By Will Stone, KJZZ, NPR, Kaiser Health News

The U.S. Surgeon General’s office estimates that more than 20 million people have a substance use disorder. Meanwhile, the nation’s drug overdose crisis shows no sign of slowing.

Yet, by all accounts, there aren’t nearly enough physicians who specialize in treating addiction — doctors with extensive clinical training who are board-certified in addiction medicine.

The opioid epidemic has made this doctor deficit painfully apparent. And it’s spurring medical institutions around the country to create fellowships for aspiring doctors who want to treat substance use disorder with the same precision and science as other diseases.

Now numbering more than 60, these fellowship programs offer physicians a year or two of postgraduate training in clinics and hospitals where they learn evidence-based approaches for treating addiction.

Such programs are drawing a new, talented generation of idealistic doctors — idealists like Dr.
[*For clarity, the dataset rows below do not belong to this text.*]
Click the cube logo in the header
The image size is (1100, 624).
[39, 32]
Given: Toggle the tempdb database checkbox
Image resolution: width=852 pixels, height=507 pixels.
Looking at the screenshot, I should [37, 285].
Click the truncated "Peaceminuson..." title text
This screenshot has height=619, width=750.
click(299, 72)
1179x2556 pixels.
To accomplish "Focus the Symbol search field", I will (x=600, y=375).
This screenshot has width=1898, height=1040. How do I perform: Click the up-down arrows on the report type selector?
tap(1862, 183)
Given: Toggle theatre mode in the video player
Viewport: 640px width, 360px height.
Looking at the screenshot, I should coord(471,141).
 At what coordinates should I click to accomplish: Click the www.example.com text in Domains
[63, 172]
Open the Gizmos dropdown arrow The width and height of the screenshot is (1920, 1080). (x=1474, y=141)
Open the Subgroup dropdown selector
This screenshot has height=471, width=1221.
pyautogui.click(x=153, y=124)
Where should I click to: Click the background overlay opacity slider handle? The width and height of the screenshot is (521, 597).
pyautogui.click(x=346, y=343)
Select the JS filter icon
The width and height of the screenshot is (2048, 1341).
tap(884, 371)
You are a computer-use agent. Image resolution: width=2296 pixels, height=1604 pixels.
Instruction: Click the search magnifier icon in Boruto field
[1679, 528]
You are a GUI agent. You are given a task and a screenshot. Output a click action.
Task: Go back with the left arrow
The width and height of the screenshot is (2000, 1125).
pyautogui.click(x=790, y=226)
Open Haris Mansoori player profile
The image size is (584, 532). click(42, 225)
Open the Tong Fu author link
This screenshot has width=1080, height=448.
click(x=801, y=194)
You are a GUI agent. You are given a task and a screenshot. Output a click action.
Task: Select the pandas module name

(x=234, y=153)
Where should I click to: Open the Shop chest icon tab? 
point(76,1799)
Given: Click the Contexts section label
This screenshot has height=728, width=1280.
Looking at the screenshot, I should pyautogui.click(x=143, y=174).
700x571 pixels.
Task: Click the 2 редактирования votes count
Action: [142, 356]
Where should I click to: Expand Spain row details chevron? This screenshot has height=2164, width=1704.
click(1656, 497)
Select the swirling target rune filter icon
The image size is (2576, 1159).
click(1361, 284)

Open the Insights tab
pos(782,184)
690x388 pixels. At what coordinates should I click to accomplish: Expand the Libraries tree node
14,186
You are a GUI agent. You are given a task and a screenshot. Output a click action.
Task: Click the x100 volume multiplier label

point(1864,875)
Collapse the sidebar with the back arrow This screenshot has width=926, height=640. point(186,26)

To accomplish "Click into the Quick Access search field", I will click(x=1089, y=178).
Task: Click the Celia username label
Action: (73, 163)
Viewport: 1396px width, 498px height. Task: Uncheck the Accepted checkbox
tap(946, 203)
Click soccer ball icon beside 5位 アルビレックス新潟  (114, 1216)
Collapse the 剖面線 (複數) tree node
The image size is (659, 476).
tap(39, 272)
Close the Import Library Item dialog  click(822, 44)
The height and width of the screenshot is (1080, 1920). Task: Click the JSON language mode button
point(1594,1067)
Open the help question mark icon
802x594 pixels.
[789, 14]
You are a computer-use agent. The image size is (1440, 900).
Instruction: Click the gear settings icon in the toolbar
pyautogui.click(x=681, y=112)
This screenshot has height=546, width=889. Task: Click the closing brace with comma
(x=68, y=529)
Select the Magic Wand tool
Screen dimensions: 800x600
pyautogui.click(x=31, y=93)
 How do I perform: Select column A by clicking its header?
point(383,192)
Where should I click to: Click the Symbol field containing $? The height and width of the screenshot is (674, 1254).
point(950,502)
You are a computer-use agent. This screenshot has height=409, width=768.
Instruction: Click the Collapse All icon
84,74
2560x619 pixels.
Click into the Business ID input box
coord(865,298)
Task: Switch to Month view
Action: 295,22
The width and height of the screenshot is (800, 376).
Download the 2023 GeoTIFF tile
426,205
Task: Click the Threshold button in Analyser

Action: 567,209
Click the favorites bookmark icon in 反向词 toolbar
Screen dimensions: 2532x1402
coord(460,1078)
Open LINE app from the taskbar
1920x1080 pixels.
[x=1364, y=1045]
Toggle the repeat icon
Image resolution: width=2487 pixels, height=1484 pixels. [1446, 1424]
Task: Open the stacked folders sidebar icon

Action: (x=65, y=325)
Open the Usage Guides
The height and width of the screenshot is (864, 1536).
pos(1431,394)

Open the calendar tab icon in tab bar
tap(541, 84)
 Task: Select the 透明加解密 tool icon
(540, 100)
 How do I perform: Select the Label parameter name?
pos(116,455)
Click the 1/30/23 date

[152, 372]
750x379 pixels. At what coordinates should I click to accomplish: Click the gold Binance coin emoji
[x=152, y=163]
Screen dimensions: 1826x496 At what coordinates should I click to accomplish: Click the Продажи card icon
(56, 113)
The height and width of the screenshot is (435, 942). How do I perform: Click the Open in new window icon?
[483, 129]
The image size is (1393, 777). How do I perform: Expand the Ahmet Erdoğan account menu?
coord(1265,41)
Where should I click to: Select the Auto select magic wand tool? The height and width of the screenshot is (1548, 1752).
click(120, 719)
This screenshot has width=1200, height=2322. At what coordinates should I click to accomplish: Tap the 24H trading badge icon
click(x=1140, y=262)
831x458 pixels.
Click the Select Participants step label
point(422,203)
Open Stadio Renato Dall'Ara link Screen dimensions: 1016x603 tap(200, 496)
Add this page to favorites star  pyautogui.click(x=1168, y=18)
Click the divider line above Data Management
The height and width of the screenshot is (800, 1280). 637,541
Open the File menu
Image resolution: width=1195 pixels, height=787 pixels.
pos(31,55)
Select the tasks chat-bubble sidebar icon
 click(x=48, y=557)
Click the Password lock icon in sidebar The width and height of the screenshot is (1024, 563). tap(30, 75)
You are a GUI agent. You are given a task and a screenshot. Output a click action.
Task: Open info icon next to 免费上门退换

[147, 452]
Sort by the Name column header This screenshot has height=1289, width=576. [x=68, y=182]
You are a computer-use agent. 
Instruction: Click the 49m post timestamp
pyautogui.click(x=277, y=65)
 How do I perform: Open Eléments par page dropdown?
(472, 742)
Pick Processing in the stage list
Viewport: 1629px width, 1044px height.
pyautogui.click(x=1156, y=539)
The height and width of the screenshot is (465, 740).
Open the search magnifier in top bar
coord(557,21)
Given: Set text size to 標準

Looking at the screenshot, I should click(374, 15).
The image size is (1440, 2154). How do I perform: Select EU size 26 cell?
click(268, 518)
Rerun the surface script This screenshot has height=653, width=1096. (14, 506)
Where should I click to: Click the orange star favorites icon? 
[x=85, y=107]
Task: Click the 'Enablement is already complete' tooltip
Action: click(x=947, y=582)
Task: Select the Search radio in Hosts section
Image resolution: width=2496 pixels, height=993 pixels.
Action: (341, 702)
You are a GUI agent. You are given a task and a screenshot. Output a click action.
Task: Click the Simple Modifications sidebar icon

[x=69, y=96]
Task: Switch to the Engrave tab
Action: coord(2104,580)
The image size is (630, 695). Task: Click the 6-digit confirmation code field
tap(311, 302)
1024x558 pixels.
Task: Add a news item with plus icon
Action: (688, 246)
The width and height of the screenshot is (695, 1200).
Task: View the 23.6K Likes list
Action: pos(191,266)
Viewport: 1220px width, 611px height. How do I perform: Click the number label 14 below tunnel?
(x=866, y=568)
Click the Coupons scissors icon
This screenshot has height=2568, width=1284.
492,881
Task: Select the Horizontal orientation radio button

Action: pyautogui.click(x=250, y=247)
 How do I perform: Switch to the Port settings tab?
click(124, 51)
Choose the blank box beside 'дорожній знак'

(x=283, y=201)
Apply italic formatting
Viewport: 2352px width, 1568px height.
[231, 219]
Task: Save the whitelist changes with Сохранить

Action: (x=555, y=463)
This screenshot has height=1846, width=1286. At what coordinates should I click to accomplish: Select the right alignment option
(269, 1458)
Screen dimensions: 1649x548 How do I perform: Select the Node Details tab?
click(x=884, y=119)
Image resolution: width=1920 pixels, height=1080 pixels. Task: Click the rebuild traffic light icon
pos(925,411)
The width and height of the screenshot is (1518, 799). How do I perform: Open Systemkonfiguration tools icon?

Hillary Tamar.

Driven To Connect With Patients In Need

Tamar, now in the second year of a family medicine residency in Phoenix, wasn’t thinking about addiction medicine when she first started medical school in Chicago.

“As a medical student, honestly, you do your ER rotation, people label a patient as ‘pain-med seeking,’ and it’s bad,” Tamar said. “And that’s all you do about it.”

But in her fourth year of med school, she happened to be assigned to a rotation at a rehab facility in southern Arizona.

“I was able to connect with people in a way that I haven’t been able to connect with them in another specialty,” the 28-year-old recalled.